Convert the stretch of rows below, from the line containing "This screenshot has height=718, width=755." through the end of the rows (both ends included), into a JSON list of strings, one string per line and blank lines omitted. Leave the pictures out of the answer.

**EXTRACTED MATERIAL**.
---

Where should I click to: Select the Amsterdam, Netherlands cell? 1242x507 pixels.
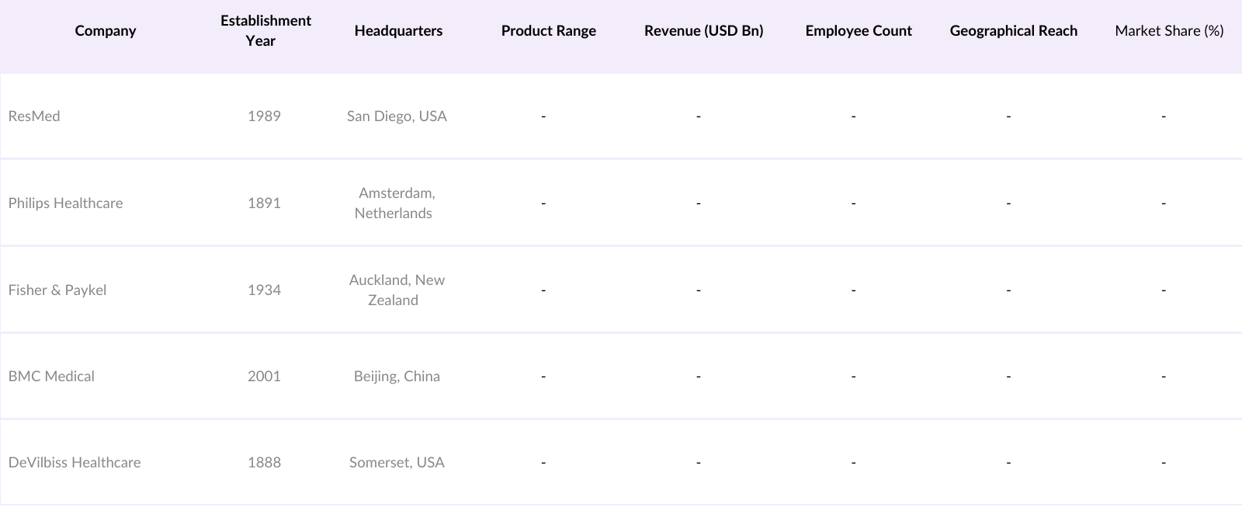pos(395,203)
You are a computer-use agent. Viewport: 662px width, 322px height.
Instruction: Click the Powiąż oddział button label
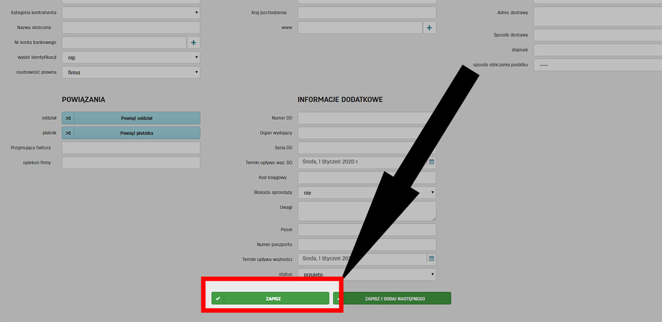point(137,118)
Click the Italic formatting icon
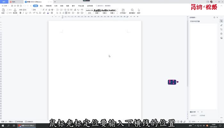The image size is (224, 128). [x=23, y=13]
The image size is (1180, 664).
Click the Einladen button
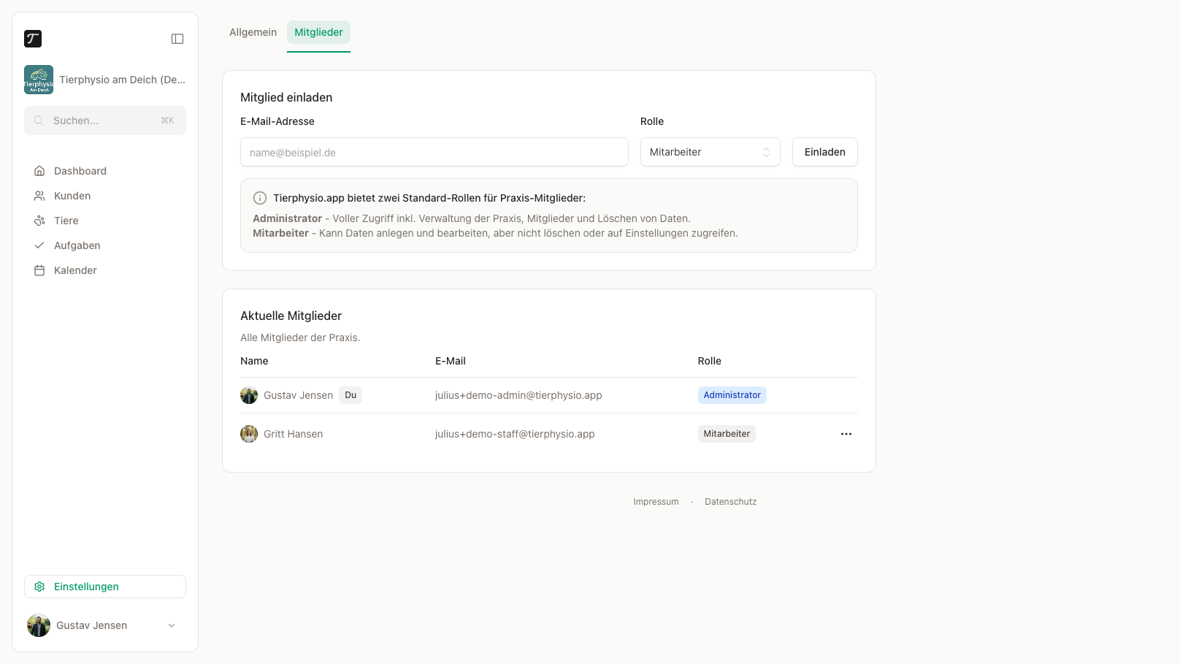(825, 152)
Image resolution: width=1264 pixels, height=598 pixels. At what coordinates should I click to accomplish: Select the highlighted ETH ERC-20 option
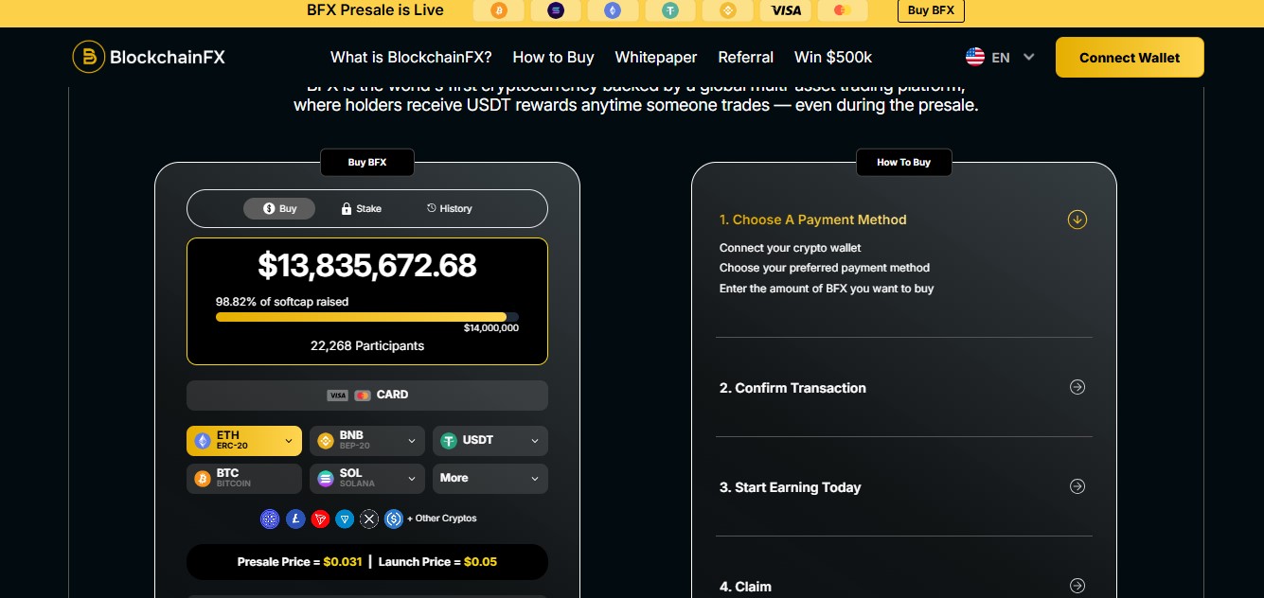pos(243,440)
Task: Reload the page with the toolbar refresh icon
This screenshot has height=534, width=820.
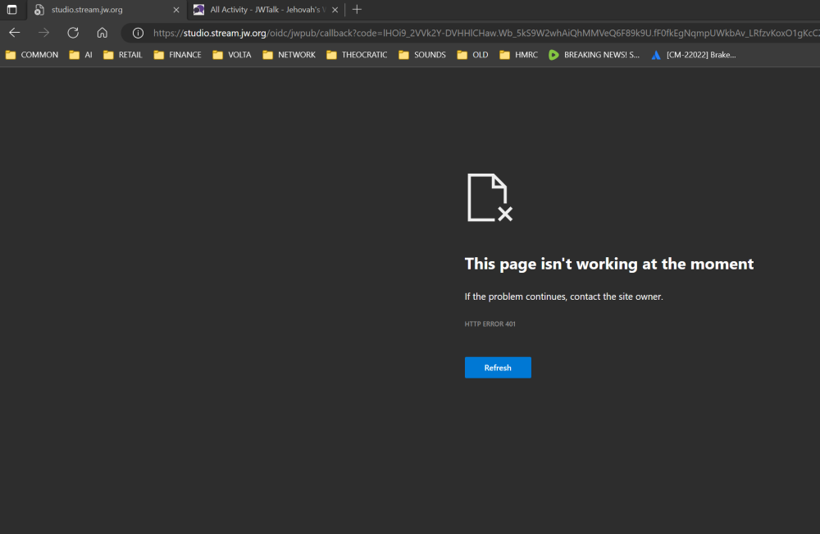Action: coord(73,33)
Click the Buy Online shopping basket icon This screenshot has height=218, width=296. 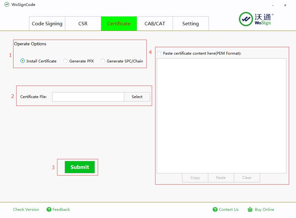point(250,210)
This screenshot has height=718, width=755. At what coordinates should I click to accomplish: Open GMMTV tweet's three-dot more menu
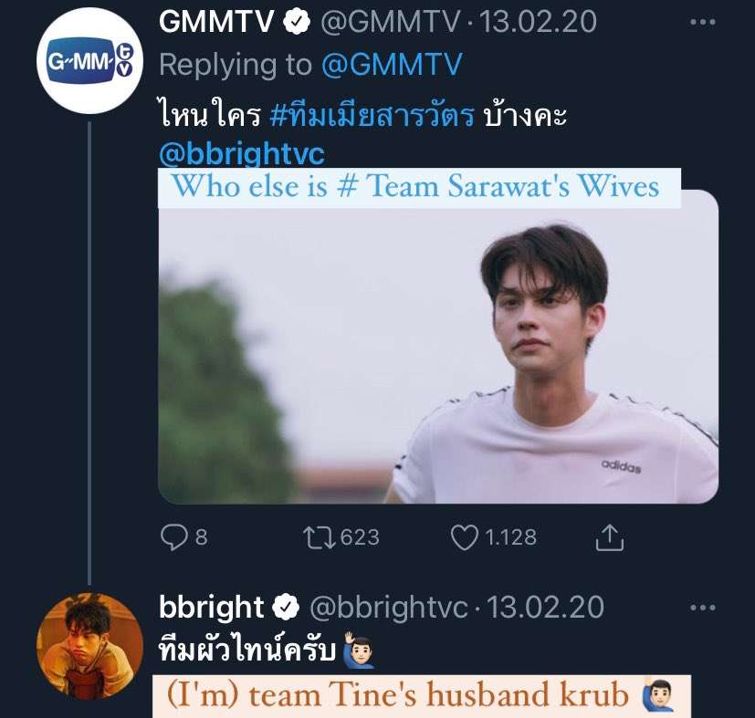(x=703, y=22)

---

**FINAL RESULT**.
[
  "This screenshot has height=718, width=755. At what coordinates should I click to accomplish: Open GMMTV tweet's three-dot more menu",
  "(x=703, y=22)"
]